All it will cost us is what makes us different from the rest of the world. The idea of people wearing masks to cover up who they really are permeates our society, probably because it is such a common problem. It shows up on the Billy Joel album as “The Stranger” and traces back at least as far as William Shakespeare, who criticized those who wore makeup saying “God gives you one face and you paint yourselves another,” which is ironic because the character saying this would be wearing thick stage makeup, and would have assumed another identity for the duration of the play.

Identity is an important theme through literature because it is something that cannot be defined by a culture. It is something that each individual must discover on their own. The ancestral inheritances that get passed down help to make us who we are, or as my High School History teacher would tell us, “We cannot know where we are unless we know where we have been.”

God has not gathered us together haphazardly, God has shaped our lives and set us aside since before we were even born. God has called us by name with a firmer grasp of our identity than we could ever have of ourselves, and yet somehow in spite of the immeasurable love that God displays by his willingness to be in relationship with each of us, we are willing to lay down the person that God loves and sacrificed himself for something else. Something a small as money, power, or a new image that looks more like it belongs in a magazine. Something as petty as a victory, or a promotion, or an earthly sense of security that just means we’ve made the illusion of control over our lives that much more convincing.

Are we really willing to throw away the person God has claimed since the beginning for something that short-sighted?
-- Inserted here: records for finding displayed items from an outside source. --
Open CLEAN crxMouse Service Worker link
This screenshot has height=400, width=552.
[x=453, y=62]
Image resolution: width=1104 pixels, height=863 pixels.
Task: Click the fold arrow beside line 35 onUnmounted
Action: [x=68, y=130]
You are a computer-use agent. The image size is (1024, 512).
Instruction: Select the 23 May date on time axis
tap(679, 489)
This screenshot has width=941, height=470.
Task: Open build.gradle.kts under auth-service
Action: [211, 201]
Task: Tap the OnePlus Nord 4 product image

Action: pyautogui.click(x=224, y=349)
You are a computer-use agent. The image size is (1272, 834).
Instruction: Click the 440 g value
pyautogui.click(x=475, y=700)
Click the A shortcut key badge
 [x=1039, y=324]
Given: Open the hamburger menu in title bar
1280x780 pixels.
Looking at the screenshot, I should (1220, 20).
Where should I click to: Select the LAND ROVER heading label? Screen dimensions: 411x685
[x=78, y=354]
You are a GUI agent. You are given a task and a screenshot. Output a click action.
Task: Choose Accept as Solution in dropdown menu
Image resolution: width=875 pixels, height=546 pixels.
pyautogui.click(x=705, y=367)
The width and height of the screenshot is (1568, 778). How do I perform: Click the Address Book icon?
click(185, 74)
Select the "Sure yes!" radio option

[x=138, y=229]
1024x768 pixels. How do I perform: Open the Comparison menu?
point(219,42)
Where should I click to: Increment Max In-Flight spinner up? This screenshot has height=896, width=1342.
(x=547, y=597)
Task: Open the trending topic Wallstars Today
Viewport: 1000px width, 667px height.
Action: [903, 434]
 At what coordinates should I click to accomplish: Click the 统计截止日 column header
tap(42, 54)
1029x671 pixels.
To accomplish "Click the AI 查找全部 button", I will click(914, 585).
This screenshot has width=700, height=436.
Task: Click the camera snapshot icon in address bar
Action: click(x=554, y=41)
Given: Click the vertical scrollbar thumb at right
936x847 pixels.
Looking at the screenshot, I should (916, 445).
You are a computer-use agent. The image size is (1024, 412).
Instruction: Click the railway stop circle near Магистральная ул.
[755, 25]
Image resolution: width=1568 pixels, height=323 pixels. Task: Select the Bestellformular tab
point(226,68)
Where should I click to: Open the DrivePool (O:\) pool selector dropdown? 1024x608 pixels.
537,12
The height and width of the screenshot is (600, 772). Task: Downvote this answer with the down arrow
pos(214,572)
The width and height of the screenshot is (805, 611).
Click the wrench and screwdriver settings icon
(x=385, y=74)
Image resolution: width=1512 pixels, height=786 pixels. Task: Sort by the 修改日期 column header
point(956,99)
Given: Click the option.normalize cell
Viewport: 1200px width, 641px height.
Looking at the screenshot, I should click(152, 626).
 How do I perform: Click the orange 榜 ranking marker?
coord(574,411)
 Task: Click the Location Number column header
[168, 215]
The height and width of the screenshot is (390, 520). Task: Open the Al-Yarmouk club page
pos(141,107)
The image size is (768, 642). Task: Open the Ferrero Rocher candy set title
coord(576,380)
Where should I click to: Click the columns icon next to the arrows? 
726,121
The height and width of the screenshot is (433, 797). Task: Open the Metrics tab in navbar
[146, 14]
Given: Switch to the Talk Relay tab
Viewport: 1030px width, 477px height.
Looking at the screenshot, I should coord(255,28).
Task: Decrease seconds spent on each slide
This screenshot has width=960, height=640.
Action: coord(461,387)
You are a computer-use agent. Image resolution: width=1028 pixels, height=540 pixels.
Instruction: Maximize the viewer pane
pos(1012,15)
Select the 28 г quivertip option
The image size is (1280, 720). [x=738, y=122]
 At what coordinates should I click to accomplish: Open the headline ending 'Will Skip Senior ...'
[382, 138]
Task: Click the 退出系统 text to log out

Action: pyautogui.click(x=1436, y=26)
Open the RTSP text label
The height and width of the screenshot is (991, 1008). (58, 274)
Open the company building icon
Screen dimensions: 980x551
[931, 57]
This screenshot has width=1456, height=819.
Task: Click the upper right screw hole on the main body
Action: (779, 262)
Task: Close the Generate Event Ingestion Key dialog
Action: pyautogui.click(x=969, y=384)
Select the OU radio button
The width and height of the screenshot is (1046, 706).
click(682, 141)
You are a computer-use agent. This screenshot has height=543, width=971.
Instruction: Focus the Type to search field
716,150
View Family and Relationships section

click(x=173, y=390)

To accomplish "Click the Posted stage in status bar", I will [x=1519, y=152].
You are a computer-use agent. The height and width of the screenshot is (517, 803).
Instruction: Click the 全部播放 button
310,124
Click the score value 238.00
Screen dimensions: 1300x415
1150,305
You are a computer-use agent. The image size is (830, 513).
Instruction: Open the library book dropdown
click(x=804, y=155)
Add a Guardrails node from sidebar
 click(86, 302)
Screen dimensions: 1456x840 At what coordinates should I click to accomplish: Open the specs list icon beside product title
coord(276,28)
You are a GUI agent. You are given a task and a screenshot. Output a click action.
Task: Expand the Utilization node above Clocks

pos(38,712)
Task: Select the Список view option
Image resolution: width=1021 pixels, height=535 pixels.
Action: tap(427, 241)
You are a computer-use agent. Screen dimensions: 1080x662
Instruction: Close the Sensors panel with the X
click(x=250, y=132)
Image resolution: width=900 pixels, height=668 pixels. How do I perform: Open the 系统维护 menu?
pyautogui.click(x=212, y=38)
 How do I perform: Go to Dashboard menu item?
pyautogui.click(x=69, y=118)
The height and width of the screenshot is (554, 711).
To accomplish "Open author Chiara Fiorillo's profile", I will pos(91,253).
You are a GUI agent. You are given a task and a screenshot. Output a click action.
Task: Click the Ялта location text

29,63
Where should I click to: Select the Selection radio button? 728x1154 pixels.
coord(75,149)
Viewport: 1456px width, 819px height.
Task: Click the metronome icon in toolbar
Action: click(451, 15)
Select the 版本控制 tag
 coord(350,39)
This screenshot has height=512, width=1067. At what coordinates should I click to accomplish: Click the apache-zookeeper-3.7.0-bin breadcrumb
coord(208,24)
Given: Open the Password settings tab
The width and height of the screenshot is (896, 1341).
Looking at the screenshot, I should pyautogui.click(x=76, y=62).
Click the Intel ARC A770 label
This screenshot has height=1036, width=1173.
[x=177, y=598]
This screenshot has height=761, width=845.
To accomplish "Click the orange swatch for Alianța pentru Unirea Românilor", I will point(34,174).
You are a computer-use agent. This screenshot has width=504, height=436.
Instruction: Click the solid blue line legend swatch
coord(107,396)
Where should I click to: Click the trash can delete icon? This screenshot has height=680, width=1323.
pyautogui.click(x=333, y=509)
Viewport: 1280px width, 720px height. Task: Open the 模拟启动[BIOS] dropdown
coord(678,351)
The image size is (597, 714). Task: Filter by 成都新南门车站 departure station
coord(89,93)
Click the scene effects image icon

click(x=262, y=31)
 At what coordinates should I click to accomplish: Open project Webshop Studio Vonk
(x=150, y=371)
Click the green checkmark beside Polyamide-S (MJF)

It may cost us dearly, but it is better to be rejected as who we truly are than to be loved as someone we are not. Naboth died because he would not sell his vineyard, and I would say that if God loves us enough to die himself on our behalf, that we are not for sale. God has already purchased us at a high price from our own sinfulness. That beloved child of God that each of us are is the kind of person worth being. It’s the kind of history worth remembering. That’s the kind of identity worth celebrating. Our vineyard is not for sale, because we are not the owners, we are merely taking care of what is God’s.